Come già accennato, l’aumento delle richieste di protezione internazionale da parte di ucraini suscita interrogativi rispetto alla possibilità che si tratti di persone che “in realtà” sono in Italia per lavoro. Si ripropone così la dicotomia fra migranti economici e rifugiati/e che ha caratterizzato il dibattito recente, e il caso delle donne e degli uomini ucraini dimostra ancora una volta come sia difficile operare una distinzione netta fra l’uno e l’altro caso. Innanzitutto occorre considerare che il conflitto armato è di sicuro un elemento di preoccupazione, di rischio nonché di reale impoverimento economico, per tutta la popolazione ucraina, non solo per quella proveniente dall’area direttamente coinvolta nei combattimenti.
Non deve quindi stupire un aumento nel numero di persone ucraine, direttamente o indirettamente coinvolte nel conflitto, che presentano una richiesta di protezione internazionale all’indomani del loro arrivo in Italia. Nulla esclude che a queste si aggiungano persone presenti in Italia già da tempo, anche come badanti irregolari, che intraprendono questa strada viste le crescenti difficoltà nell’ottenere permessi di soggiorno per lavoro, in particolare alla luce dell’ultimo Decreto flussi.
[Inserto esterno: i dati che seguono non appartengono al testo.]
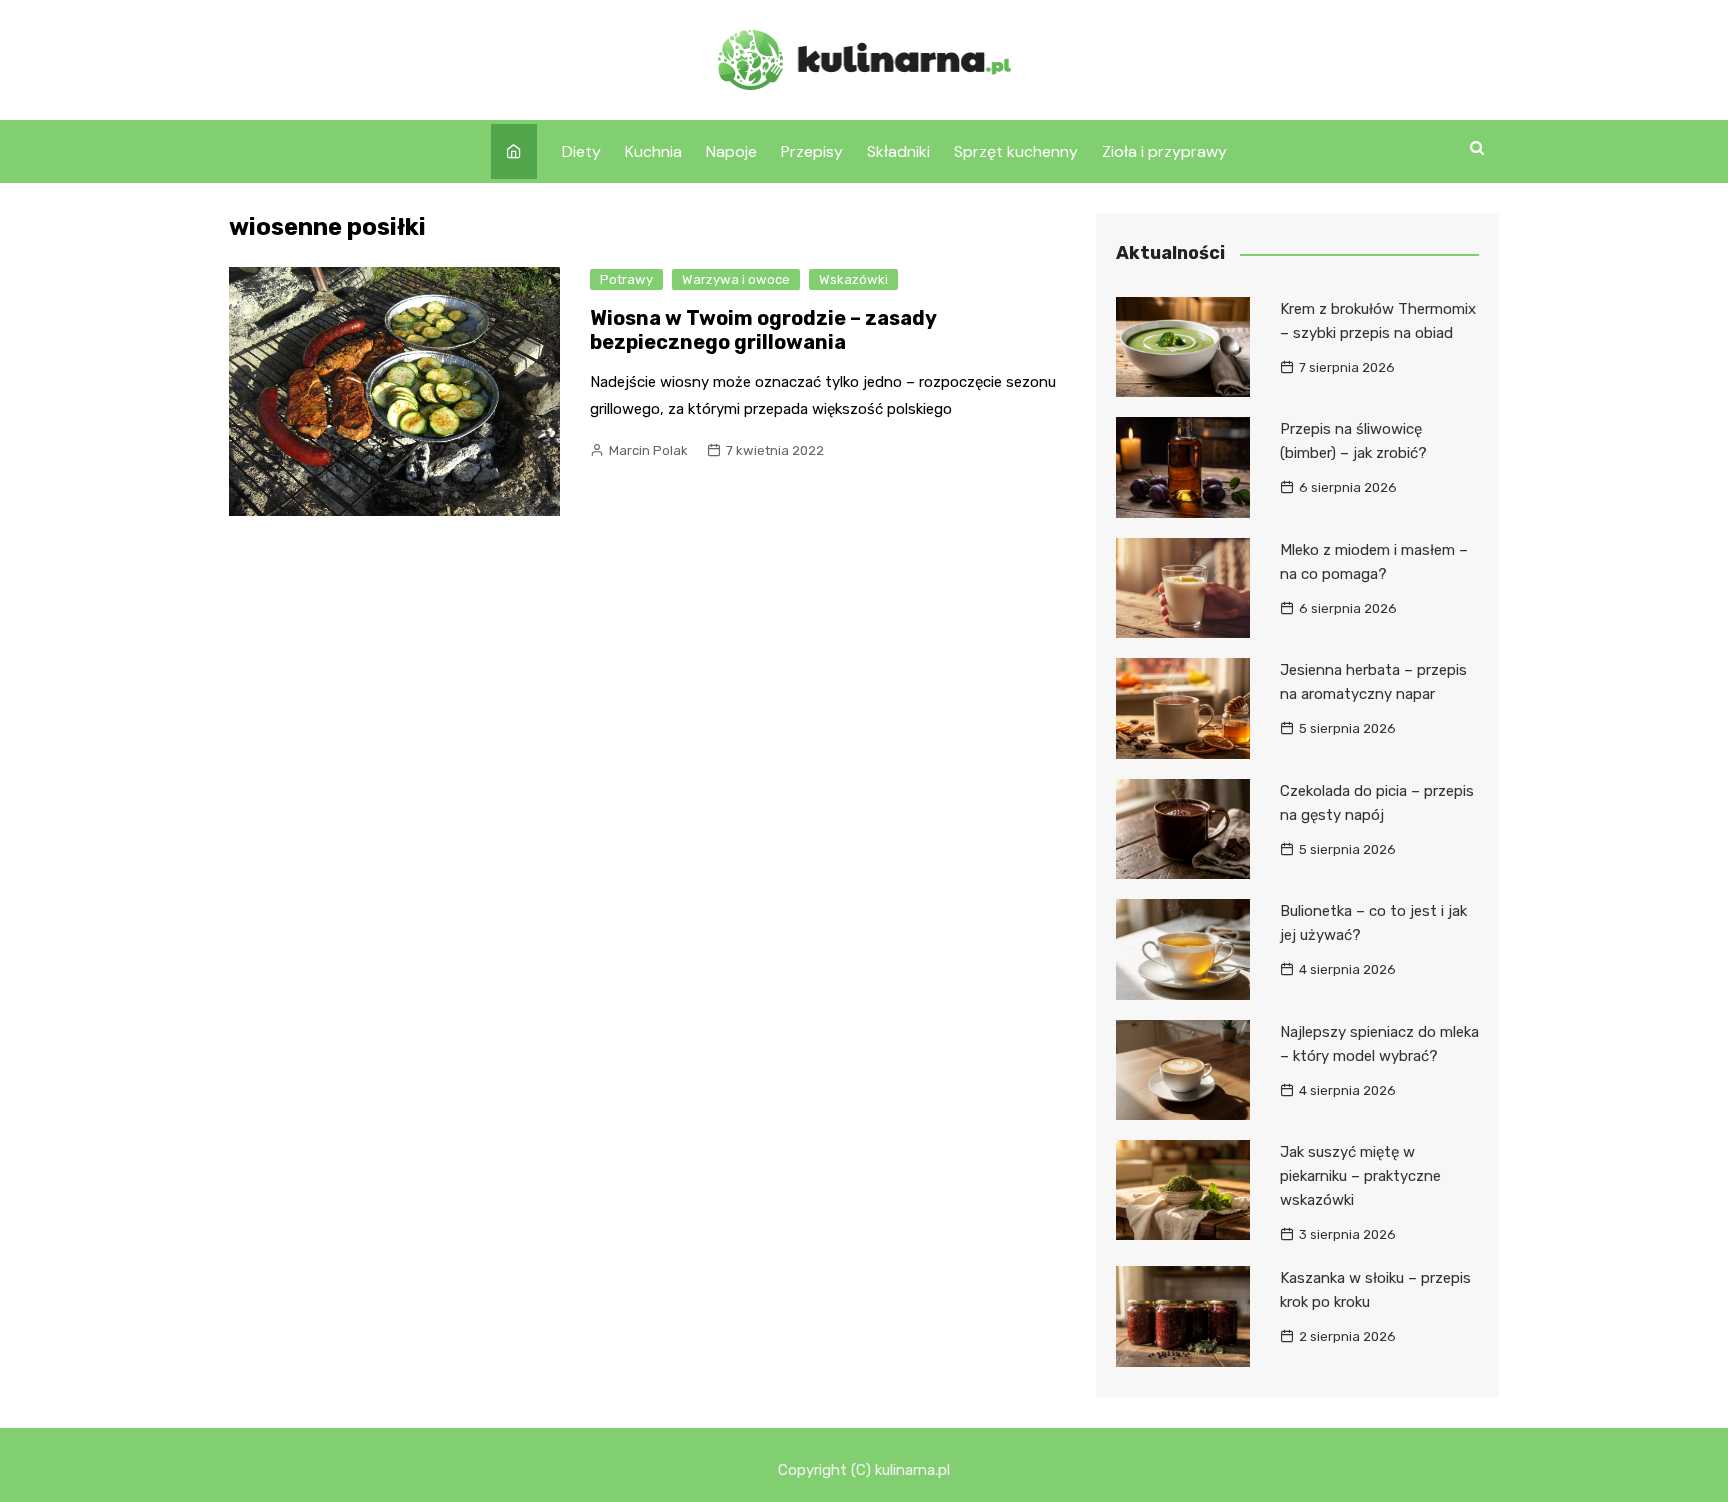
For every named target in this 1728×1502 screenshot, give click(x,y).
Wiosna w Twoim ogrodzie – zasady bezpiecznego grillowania (763, 330)
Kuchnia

In conclusione, l’intensificarsi delle richieste di protezione internazionale da parte di persone ucraine apre più interrogativi che altro. È importante continuare a monitorare la situazione nonché proporre indagini, anche di tipo qualitativo, per comprendere come stia cambiando la diaspora ucraina dal 2014, e come il conflitto nell’Ucraina orientale abbia un impatto sui progetti migratori di coloro direttamente o indirettamente coinvolti.